ディズニーのマニュアル制作術

急激な組織拡大あるあるとして、
  • ミッション・ビジョン・バリューが浸透しない
  • 提供サービスの品質にばらつきが生まれる
  • 組織に一体感がない
といった課題が挙げられます。
 
これらの課題を未然に防ぐため、HeaRでは様々な組織開発に取り組んでいます。 今回は毎年数千人の採用活動を行いながら、優れたサービス提供を行っているディズニーの組織開発やマニュアルづくりについて学んでみました。
 
参考にした書籍は以下の3冊です。

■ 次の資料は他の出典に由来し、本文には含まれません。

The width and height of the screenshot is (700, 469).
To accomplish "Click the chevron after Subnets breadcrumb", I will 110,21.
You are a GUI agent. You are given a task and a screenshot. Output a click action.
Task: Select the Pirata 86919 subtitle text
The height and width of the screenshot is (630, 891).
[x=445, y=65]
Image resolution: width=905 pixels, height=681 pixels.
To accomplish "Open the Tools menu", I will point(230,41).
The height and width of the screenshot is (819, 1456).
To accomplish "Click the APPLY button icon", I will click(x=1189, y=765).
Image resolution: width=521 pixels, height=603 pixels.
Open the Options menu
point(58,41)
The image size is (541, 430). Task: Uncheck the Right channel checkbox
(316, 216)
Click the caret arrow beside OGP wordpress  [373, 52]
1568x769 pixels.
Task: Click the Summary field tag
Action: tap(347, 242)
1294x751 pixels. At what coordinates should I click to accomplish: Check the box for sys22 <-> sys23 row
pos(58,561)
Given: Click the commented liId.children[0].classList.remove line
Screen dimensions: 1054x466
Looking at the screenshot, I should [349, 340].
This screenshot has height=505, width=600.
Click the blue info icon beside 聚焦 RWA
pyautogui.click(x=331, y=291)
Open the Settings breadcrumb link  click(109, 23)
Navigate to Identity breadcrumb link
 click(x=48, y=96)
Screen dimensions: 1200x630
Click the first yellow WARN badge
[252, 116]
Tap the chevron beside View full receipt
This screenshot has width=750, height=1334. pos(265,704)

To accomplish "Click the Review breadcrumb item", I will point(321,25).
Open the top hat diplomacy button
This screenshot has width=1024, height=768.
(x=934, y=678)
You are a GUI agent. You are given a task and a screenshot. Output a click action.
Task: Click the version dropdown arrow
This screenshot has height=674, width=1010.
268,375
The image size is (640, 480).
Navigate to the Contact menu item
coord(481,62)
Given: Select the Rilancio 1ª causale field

組織開発や仕組みづくりを検討中の方の参考になれば幸いです!
 

 

1. 毎年1万人を採用するディズニー

ディズニーの採用方針について紹介していきます。 「提供サービスの質」という観点でよくリッツカールトンと比較されるそうです。
 
リッツカールトンという有名な高級ホテルがあります。お客さまに素晴らしいサービスを提供することでよく知られています。この会社の従業員採用の特長は、会社の考え方に同調できない人はもちろん、サービス業に向いていないと判断した人は、絶対に採用しないということです。アルバイトでも、徹底的に選抜が行われます。つまり、自社の仕事に対して素養・素質があると見込まれる人しか採用しません。
 
一方でディズニーは原則「ウェルカム」の姿勢でどんどん採用していきます。 本を読んだ限り年間約1万人の採用でした。規模がすごい。
 
ディズニーは「ウエルカム」、つまりアルバイト採用に応募してきた人は、基本的に全員採用する方向で対応しています。年によって異なりますが、1年間で、約1万8000人いるアルバイトのうち半分近くの9,000人くらいが退職していきます。そのため、1年に3回くらい3,000人近くのアルバイトを採用しなくてはなりません。もちろん、採用人数には限りがあります。ですから、すべての人を採用することはできません。しかし、基本的には「ウエルカム」というのがディズニーの姿勢です。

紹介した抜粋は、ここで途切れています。